A disc is a gelatinous structure positioned between the bony vertebrae of the spine. The disc allows for movement between segments of the spine and also provides shock absorption between the rigid bones of the spine. This gelatinous material is usually contained by a fibrous border. Occasionally, a disc fragment can protrude through this fibrous border and protrude into the spinal canal or neural foramina. This disk herniation may produce a “radiculopathy” from compression of a nerve (see radiculopathy definition in the Cervical and Lumbar Disc Disease section), or it may cause neurologic symptoms by compressing the spinal cord.
The symptoms of a disk herniation may be characterized by low back pain with associated buttock, thigh, or leg pain if the herniation is situated in the lumbar spine. If the disc herniation is situated in the neck, it may produce neck pain with associated shoulder blade or arm pain. Disc herniations may also produce symptoms of numbness, tingling, or weakness. In drastic cases, disc herniations can cause bowel or bladder symptoms. In cases where the disc herniation pushes on the spinal cord, it may cause symptoms of myelopathy – balance issues, coordination issues, clumsiness of hands, and/or bowel/bladder changes.

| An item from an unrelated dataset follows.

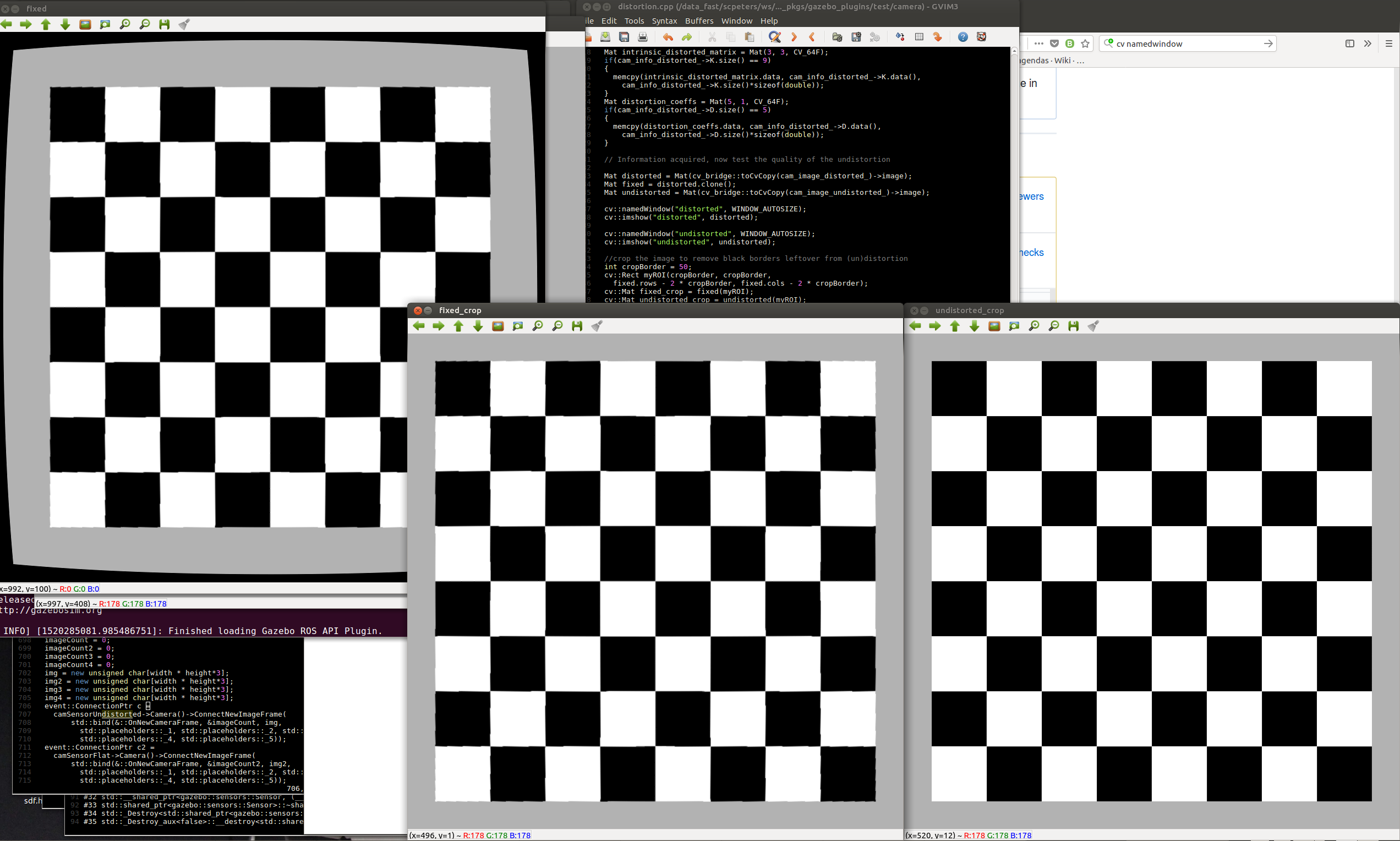This screenshot has width=1400, height=841.
Task: Click the undo arrow in GVim toolbar
Action: coord(668,37)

The diagnosis of a disc herniation is usually made by listening to a patient’s symptoms, examining the patient, and correlating the symptoms and exam findings to imaging. The most common imaging modality for demonstrating a disc herniation is an MRI, which allows for visualization of soft tissues including discs and nerves, structures that an x-ray does not demonstrate. Occasionally, if a patient cannot obtain an MRI secondary to metal implants, or if an MRI is not interpretable, a CT myelogram may be ordered. This study requires injection of contrast dye into the spinal canal, followed by a CT scan, to visualize the skeletal anatomy and the neural structures.
Most disc herniations can be managed non-surgically, as the resultant pain is self-limited, which means it will usually resolve with observation and antiinflammatory medication. In some cases, however, further treatments are required including physical therapy, anti-inflammatory injections (epidural steroid injections), or even surgery in the case of relentless pain, weakness or clumsiness.
If the disc herniation ultimately requires surgery, the outcomes are good, in the 80 to 90 percent efficacy range for relief of nerve-related symptoms.